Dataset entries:
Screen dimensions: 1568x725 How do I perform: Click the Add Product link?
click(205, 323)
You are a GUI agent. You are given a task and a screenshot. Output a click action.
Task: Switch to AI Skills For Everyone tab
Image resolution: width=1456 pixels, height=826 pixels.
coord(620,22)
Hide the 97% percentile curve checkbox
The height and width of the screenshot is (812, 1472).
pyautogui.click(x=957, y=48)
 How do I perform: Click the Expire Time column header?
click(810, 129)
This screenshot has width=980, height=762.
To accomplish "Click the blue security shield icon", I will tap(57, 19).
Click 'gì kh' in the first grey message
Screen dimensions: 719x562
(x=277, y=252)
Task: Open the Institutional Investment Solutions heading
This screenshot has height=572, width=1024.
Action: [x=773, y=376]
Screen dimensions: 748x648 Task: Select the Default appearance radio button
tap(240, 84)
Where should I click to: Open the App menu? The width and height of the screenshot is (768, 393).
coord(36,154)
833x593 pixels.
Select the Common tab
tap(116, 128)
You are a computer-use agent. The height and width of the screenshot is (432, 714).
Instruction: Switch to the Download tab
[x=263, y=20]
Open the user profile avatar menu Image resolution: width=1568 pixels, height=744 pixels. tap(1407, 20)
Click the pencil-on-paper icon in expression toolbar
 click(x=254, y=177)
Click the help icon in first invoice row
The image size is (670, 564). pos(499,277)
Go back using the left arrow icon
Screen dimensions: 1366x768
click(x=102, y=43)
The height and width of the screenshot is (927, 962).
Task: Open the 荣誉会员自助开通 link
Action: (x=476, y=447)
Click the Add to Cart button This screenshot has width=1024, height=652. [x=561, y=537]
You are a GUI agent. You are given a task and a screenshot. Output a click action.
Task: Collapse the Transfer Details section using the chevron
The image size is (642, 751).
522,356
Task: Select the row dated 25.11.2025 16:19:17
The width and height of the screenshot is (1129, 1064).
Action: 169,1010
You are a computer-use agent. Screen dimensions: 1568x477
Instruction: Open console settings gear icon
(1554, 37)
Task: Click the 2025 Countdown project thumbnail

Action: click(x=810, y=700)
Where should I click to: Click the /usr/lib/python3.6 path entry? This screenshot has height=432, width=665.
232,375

Task goal:
Scan the records above and report how many lines include the word "using", without any other text.

Answer to this exercise:
2